Video
Author(s):
Benjamin Levy, MD: That is a great overview, Lyuda. Thank you for mentioning TAK-788 because it wasn’t presented at ASCO [American Society of Clinical Oncology Annual Meeting]. It had response rates of 40% to 45% and a median PFS [progression-free survival] of around 7 to 8 months. Outside these drugs, which are not ready for prime time in a clinic, how do you treat patients currently who are EGFR exon 20 mutated?
Lyudmila Bazhenova, MD: If I don’t have access to the study and no site within driving distance has access to the study, it is platinum doublet chemotherapy.
Benjamin Levy, MD: Becca, what are your thoughts on these drugs and where they’re heading? In general, what do you do for patients with EGFR exon 20 mutation? I’ll put you on the spot. When you’re using chemotherapy for these patients, do you use immunotherapy? Do you use bevacizumab? Do you just do chemotherapy?
Rebecca Heist, MD: Those are great questions. It is heartening to see some movement in exon 20, because for a long time it was just, “We have an EGFR mutation,” and then, “It’s exon 20.” It was really hard not to be able to offer good options to these patients. Having some drugs like JNJ-6372 and TAK-788 that have some nice signals of activity is very heartening.
I use chemotherapy as much as possible. I try to put patients on clinical trials. For that reason, I tend to avoid immunotherapy. In general, the immunotherapies have shown less activity in never smokers with driver mutations. There is a concern about increased toxicity, especially if you’re doing I/O [immuno-oncology] followed by a TKI [tyrosine kinase inhibitor], because of the long half-life of the I/O and concomitant toxicities. To avoid that, with the thought that perhaps they would be going on a study of a TKI, I tend to reserve I/O until very late in the course to be able to avoid toxicity issues like that.
Benjamin Levy, MD: Josh, I know you are the senior author for the JNJ-6372 drug, at least at the time of presentation at ASCO a couple of years ago. Do you have any thoughts on your experience, No. 1, with this drug, and No. 2, how you treat patients off-trial?

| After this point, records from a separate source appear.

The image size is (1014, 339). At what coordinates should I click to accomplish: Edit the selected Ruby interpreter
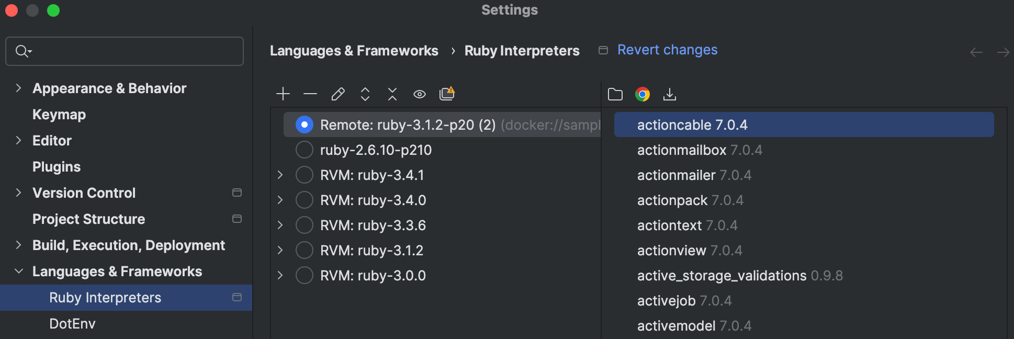(337, 94)
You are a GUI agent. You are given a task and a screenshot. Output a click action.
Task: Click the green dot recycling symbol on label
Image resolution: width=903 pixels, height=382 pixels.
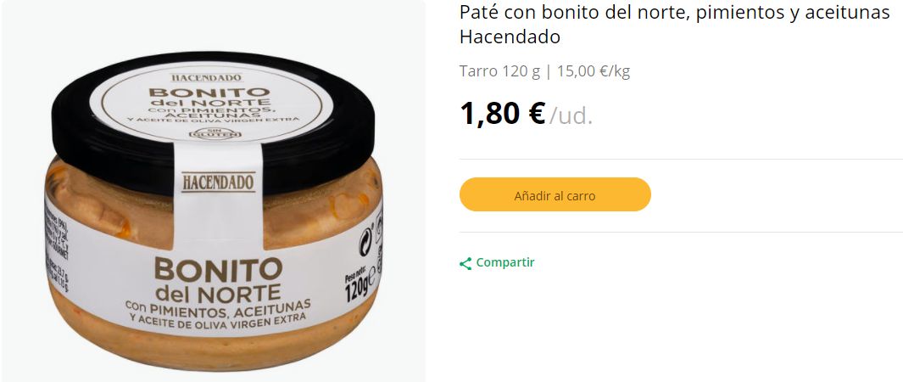pyautogui.click(x=365, y=242)
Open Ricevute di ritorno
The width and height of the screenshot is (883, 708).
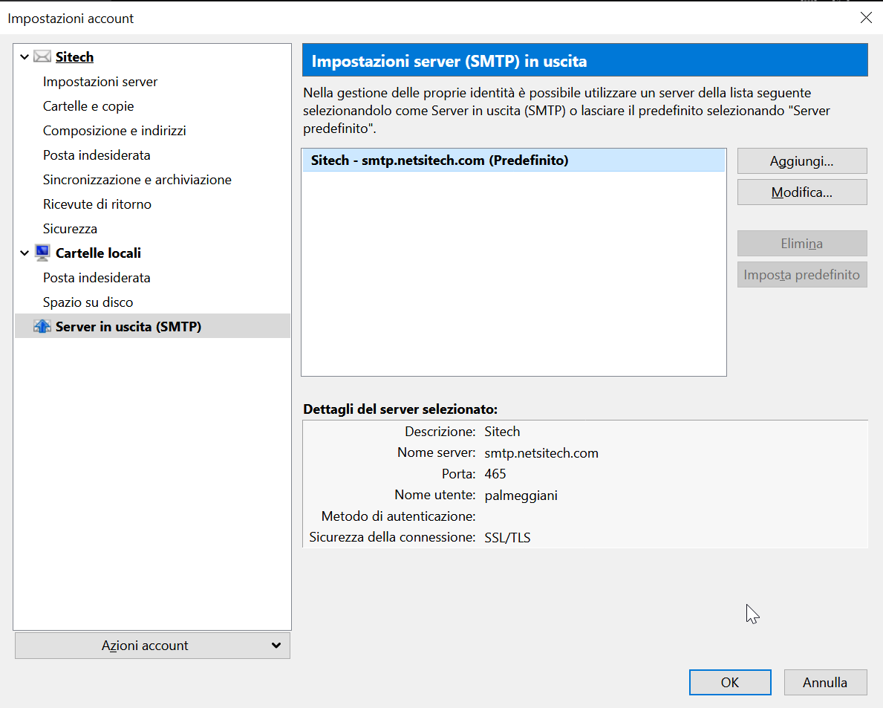(x=97, y=204)
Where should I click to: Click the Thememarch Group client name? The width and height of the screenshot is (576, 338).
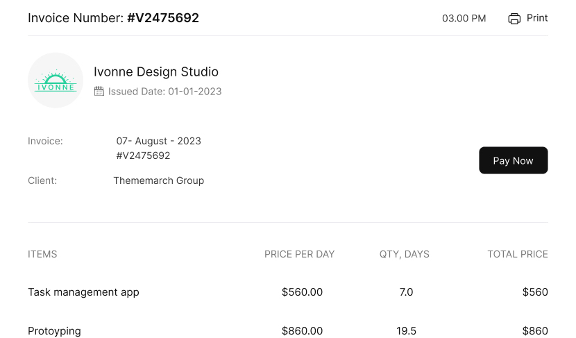(159, 180)
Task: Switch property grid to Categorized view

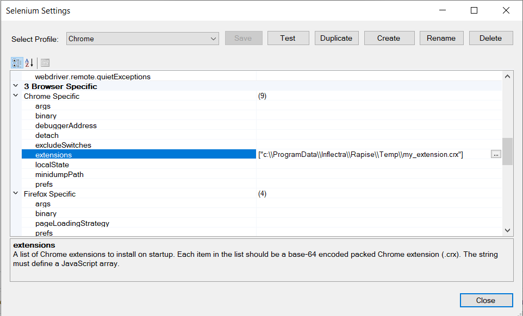Action: [x=17, y=62]
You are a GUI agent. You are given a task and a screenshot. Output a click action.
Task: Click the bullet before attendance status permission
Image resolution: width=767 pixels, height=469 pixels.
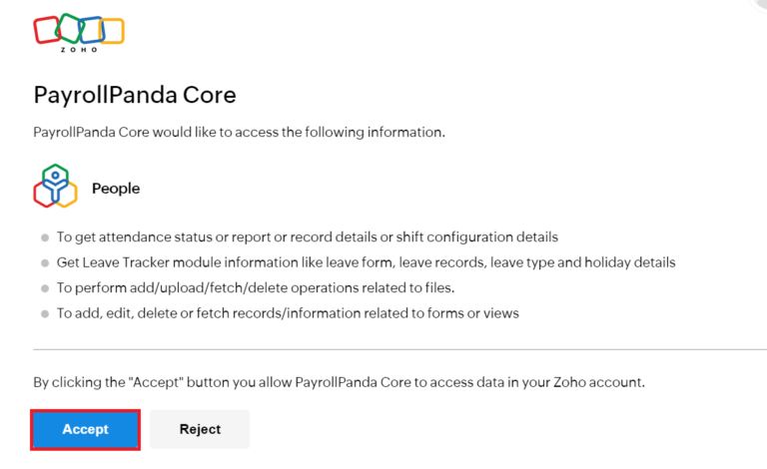45,237
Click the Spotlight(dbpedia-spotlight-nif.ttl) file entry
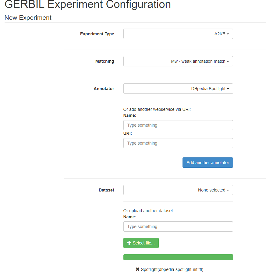Image resolution: width=266 pixels, height=274 pixels. pyautogui.click(x=172, y=269)
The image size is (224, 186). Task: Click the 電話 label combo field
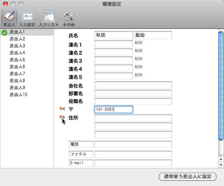(81, 144)
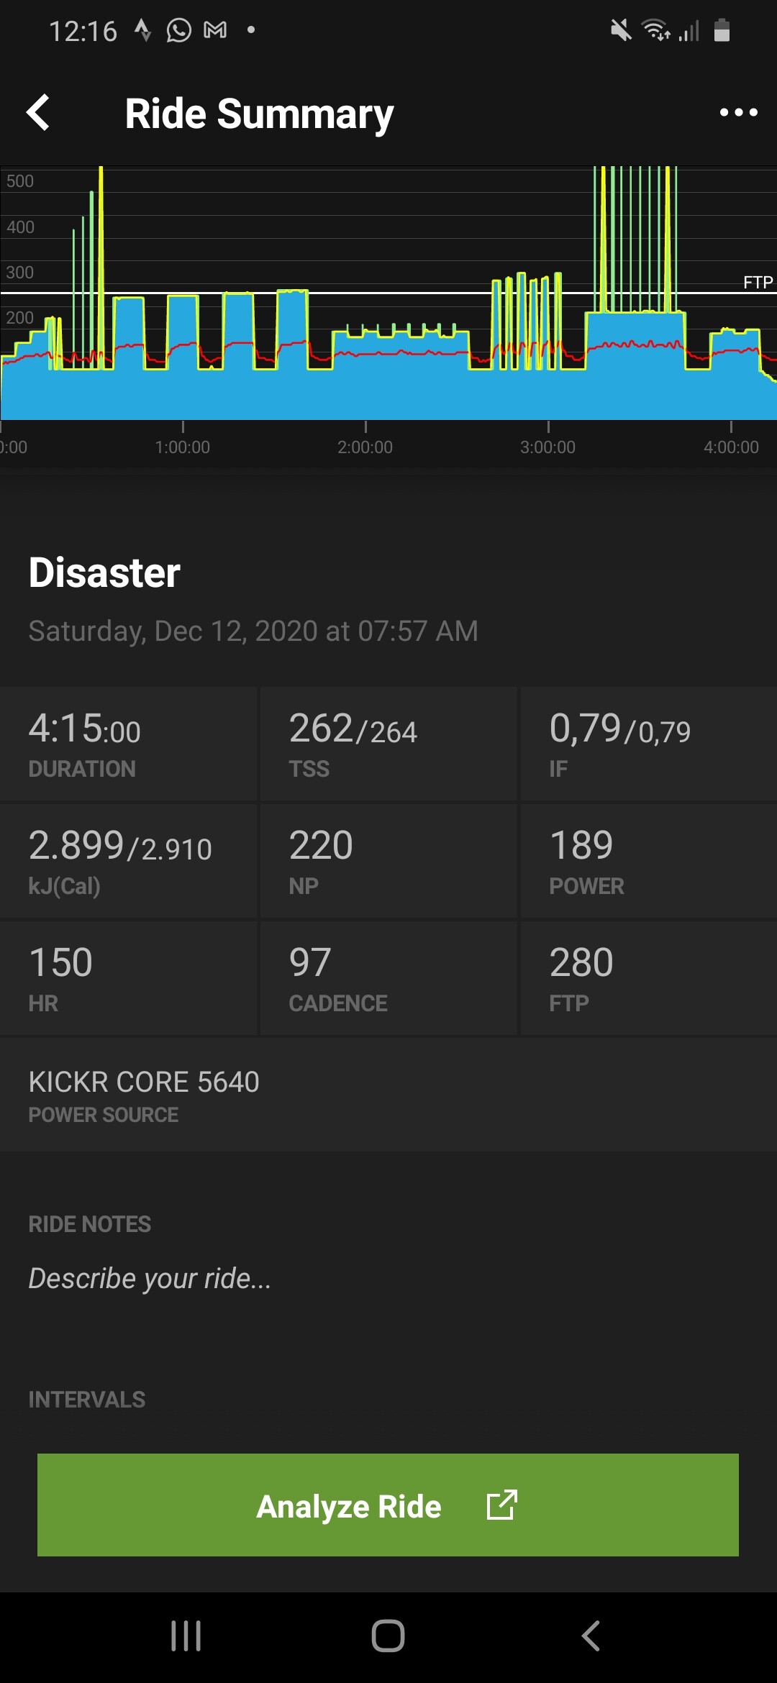Tap the external link icon on Analyze Ride
777x1683 pixels.
[501, 1505]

Joshua Bauml, MD: I’ve been impressed with the efficacy of the drug, as well as the relative tolerability of it. That first-day infusion reaction is a dramatic episode, so the first dose is administered over 2 days. Patients have it, and then it goes away. It’s been relatively safe. With the multiple drugs that exist, we have to consider the pros and cons of each, right? Amivantamab is a gigantic, bispecific monoclonal antibody, so it’s not going to have CNS [central nervous system] penetration. That is a limitation of that drug.
In contrast, if you look at the toxicity profile of TAK-788 and poziotinib, it’s significant. We saw the data with poziotinib presented at ASCO, but even TAK-788 has substantial amounts of mucositis. It has diarrhea. These are real limitations from these drugs. But there, you’re more likely to get CNS penetrance. It’s a balance issue.

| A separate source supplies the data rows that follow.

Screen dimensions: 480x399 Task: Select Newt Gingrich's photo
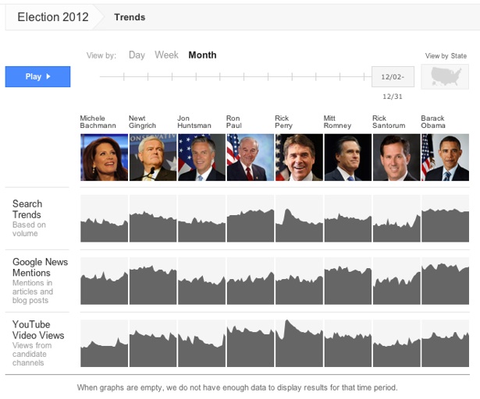coord(152,157)
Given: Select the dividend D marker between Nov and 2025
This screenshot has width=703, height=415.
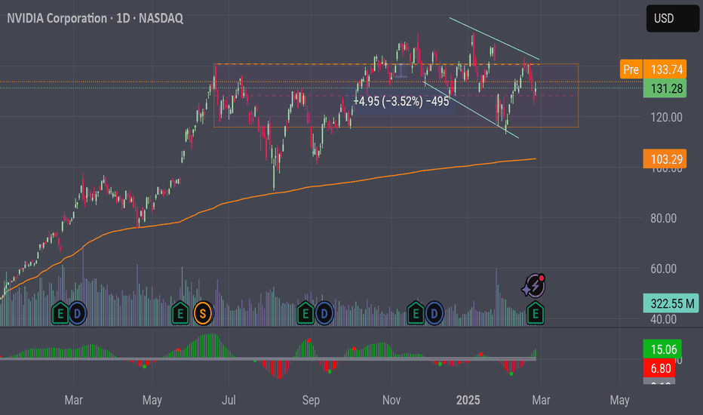Looking at the screenshot, I should [x=434, y=314].
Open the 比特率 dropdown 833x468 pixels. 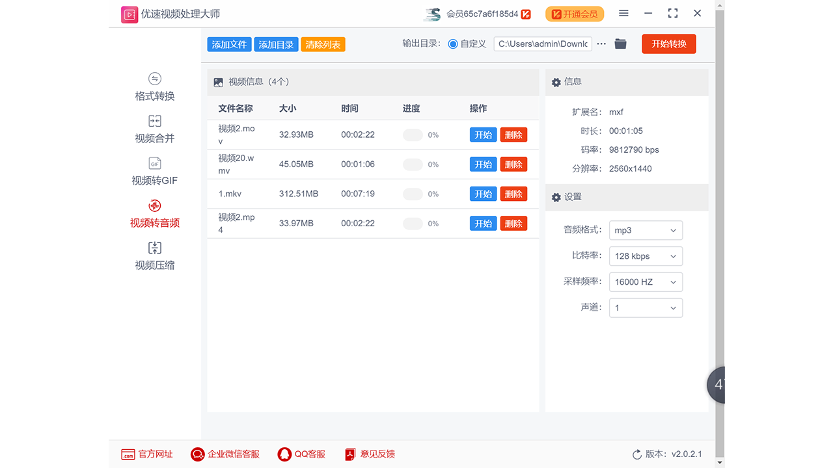point(646,255)
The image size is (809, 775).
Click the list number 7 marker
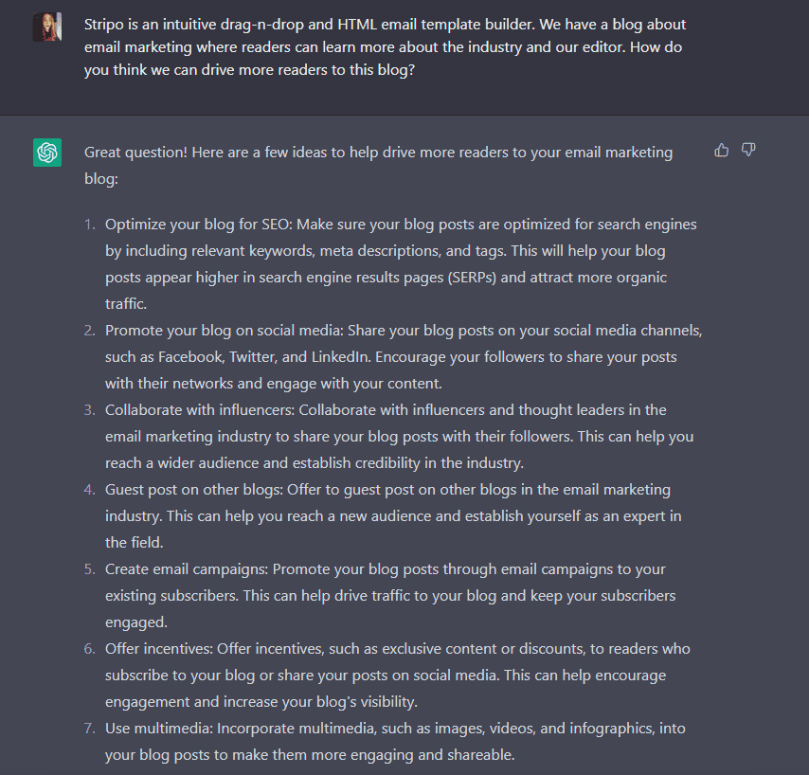tap(90, 728)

My approach has been to generally use chemotherapy. Sometimes, I will incorporate immunotherapy. There’s some retrospective data indicating that patients with an exon 20 insertion are more likely than others with an EGFR mutation to respond to immunotherapy. In addition, because I’m less concerned about the cross-reactivity of immunotherapy with amivantamab, and that’s the trial that I have at my institution, I’m more likely to use immunotherapy in that setting.

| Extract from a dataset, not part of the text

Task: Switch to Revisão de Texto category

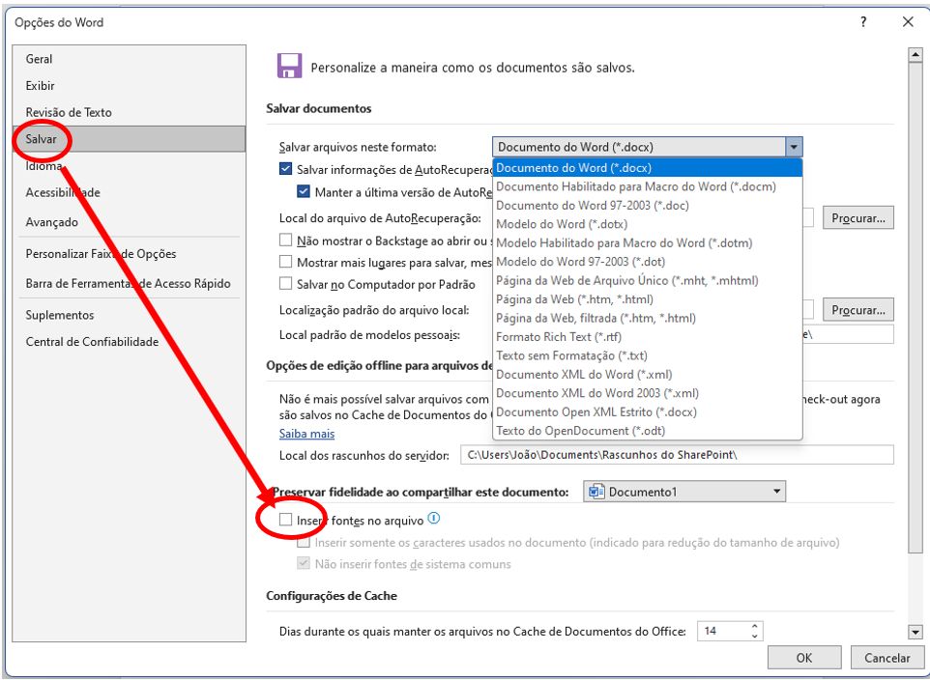Action: click(x=69, y=112)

Benjamin Levy, MD: It’s an interesting space. Time will tell how these drugs all shake out. I have used osimertinib at 160 mg off-trial. I haven’t been encouraged by the results. We saw some reasonable response rates and tolerability. There are certainly other drugs like JNJ-6372 and mobocertinib that may take the lead in treating these patients. I would say, off a trial, I generally fall into the camp of chemotherapy with bevacizumab, based on very little data. That’s generally why I offer it, but I can’t dispute immunotherapy and chemotherapy also being used for these patients.